TRIBUNJATENG.COM, JAKARTA - Menteri Keuangan Sri Mulyani Indrawati resmi menerbitkan landasan hukum yang mengatur mengenai batasan rumah umum hingga rumah pekerja yang dibebaskan dari pengenaan Pajak Pertambahan Nilai (PPN).
Beleid tersebut tertuang dalam Peraturan Menteri Keuangan (PMK) Nomor 60 Tahun 2023/PMK.010/2023. Dengan PMK ini, pemerintah memberikan fasilitas berupa pembebasan PPN sebesar 11 persen dari harga jual rumah tapak atau antara Rp 16 juta hingga Rp 24 juta untuk setiap unit rumah.
Tak hanya itu, PMK ini juga mengatur batasan harga jual maksimal rumah tapak yang diberikan pembebasan PPN, yakni menjadi antara Rp 162 juta-Rp 234 juta pada 2023, dan antara Rp 166 juta-Rp 240 juta pada 2024 untuk masing-masing zona.
Pada aturan sebelumnya, batasan maksimal harga rumah tapak yang dibebaskan PPN adalah antara Rp 150,5 juta-Rp 219 juta.

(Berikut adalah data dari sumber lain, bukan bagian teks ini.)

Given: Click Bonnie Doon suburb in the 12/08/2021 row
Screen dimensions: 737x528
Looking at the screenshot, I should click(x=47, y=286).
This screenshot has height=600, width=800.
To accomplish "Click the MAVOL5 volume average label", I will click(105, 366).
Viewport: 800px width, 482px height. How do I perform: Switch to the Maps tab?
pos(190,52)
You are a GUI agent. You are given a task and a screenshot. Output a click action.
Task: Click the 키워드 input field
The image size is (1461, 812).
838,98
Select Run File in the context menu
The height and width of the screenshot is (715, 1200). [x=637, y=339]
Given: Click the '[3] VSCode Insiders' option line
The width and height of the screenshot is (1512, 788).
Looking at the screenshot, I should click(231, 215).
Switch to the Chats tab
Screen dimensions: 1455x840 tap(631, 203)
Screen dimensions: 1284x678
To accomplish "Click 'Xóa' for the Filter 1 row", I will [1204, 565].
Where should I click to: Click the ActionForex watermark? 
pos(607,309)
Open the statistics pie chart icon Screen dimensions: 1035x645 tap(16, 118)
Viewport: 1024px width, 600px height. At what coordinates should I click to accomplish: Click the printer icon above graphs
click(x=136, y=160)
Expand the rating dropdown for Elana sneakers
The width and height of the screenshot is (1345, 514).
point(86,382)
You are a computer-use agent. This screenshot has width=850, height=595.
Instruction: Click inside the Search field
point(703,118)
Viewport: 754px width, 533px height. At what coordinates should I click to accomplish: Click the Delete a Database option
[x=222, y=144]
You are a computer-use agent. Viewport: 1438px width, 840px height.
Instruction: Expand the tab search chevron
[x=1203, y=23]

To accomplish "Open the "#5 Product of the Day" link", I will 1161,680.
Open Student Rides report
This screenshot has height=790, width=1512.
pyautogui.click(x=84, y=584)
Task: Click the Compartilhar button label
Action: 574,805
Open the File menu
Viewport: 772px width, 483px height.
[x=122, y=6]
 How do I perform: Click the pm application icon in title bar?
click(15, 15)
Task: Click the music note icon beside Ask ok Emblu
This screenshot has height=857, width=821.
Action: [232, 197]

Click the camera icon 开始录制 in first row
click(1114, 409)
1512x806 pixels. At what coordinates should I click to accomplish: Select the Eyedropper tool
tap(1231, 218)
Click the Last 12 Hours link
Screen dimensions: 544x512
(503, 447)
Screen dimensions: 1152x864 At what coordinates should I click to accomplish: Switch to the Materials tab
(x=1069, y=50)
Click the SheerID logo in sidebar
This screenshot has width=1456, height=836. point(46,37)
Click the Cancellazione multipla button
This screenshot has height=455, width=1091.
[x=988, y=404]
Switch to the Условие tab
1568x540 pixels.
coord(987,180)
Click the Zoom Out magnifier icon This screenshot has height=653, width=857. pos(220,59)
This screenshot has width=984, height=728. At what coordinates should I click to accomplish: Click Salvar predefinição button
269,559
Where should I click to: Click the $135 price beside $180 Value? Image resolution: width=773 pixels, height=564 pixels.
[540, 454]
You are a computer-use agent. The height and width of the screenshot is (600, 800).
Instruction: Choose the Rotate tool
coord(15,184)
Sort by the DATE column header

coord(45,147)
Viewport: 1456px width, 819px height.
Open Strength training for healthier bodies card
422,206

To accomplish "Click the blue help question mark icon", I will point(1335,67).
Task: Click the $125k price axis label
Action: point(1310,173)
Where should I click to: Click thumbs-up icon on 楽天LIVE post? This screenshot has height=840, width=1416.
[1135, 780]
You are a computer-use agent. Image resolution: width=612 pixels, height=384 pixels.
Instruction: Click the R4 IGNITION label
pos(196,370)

Kepala Badan Kebijakan Fiskal (BKF) Kementerian Keuangan (Kemenkeu), Febrio Nathan Kacaribu mengatakan, kenaikan batasan itu mengikuti kenaikan rata-rata biaya kontruksi sebesar 2,7 persen per tahun berdasarkan Indeks Harga Perdagangan Besar.
Menurut dia, sejak berlakunya Fasilitas Likuiditas Pembiayaan Perumahan (FLPP) pada 2010 lalu, sudah lebih dari 2 juta masyarakat berpenghasilan rendah (MBR) yang mendapatkan rumah subsidi.
"Pembaruan fasilitas Pembebasan PPN ini menjadi instrumen pemerintah untuk menambah lagi jumlah rumah yang disubsidi, sehingga lebih banyak masyarakat yang dapat membeli rumah layak huni dengan harga terjangkau," katanya.
Menurut dia, fasilitas pembebasan PPN itu ditujukan untuk mendukung penyediaan setidaknya 230.000 unit rumah untuk MBR yang ditargetkan oleh pemerintah.
Meningkatkan ketersediaan
Terbitnya PMK itu juga bertujuan untuk meningkatkan ketersediaan rumah, meningkatkan akses pembiayaan bagi MBR, menjaga keterjangkauan rumah yang layak huni, serta menjaga keberlanjutan program dan fiskal.
Komitmen itu tertuang dalam Rencana Pembangunan Jangka Menengah Nasional (RPJMN) 2020-2024 yang menargetkan peningkatan akses rumah layak huni dari 58,75 persen menjadi 70 persen.
"Selain itu, fasilitas pembebasan PPN ini juga akan berdampak positif pada perekonomian nasional, termasuk terhadap investasi industri properti dan industri pendukungnya, penciptaan lapangan pekerjaan, dan peningkatan konsumsi masyarakat," jelasnya.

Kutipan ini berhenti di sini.